# WHAT IS REQUIRED
Rewrite the lines from the one containing "Find the location" through the one containing "legend-swatch-normalizer is located", inclusive, with "particular" switched to "specific" and nothing else changed. Leave the pictures out.

# GIVEN RECORDS
---

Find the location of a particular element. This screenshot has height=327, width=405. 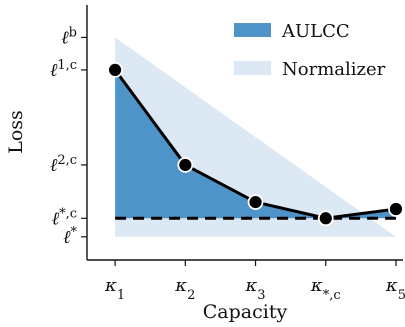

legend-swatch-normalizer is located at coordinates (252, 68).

---

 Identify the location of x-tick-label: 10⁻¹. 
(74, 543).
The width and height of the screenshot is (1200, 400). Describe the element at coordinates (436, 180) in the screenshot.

---

# RESPONSE FOR THIS EXERCISE
Find the location of a specific element. This screenshot has height=327, width=405. 

legend-swatch-normalizer is located at coordinates (252, 68).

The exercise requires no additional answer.